For a split second, he was completely overcome by the realization. And in that second, he moved forward and wrapped his arms around her in a tight hug. He heard her gasp slightly before she relaxed into it. They stayed like that for several seconds before he (reluctantly) loosened his hold. He didn’t let go of her entirely, though; she leaned back in his arms enough to look up at him. “Kaito…?” she said softly, questioningly.
He smiled—one of his rare, truly genuine smiles. “Thank you.”
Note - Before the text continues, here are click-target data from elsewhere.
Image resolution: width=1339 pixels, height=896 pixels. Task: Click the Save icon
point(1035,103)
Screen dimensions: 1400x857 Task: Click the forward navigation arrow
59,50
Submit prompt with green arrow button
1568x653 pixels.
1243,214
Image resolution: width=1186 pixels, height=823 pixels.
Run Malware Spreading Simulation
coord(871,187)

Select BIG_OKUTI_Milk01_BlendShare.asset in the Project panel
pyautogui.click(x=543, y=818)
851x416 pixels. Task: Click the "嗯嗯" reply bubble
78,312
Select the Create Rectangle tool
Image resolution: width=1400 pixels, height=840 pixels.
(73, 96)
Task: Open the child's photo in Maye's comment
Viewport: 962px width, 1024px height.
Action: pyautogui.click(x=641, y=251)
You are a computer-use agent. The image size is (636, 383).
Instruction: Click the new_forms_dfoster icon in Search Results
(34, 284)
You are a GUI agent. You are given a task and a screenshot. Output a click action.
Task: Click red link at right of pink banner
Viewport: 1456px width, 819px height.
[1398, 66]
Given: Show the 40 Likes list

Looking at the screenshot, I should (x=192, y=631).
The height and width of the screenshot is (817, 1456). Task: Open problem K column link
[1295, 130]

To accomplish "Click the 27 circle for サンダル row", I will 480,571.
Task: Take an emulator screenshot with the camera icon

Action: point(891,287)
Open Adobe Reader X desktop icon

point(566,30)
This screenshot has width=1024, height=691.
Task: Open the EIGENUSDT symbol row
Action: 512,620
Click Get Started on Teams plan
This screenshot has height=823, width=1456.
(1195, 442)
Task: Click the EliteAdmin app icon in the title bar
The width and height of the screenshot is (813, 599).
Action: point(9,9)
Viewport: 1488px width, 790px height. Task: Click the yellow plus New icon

PS. …okay, what the heck happened? This was supposed to be a HUMOROUS FIC in which Kaito corners Aoko in the shower and it is full of LULZ. Where did all this drama come from? …I am going to blame it on my shampoo, because most of the second half hit me while I was in the shower. I SHAKE MY FIST AT YOU, HERBAL ESSENCES!! …ahem. I’m okay now.
Also, in honor of Lurker Day, I thought it would be nice to point out that today is the one-year anniversary of this challenge. It has been one year to the day since I posted the first fic for this--also posted for Lurker Day. So after one year, I am thirty-five themes into the challenge. Not too shabby, ne?
L’anyhoodle, thanks for reading, all! Much love!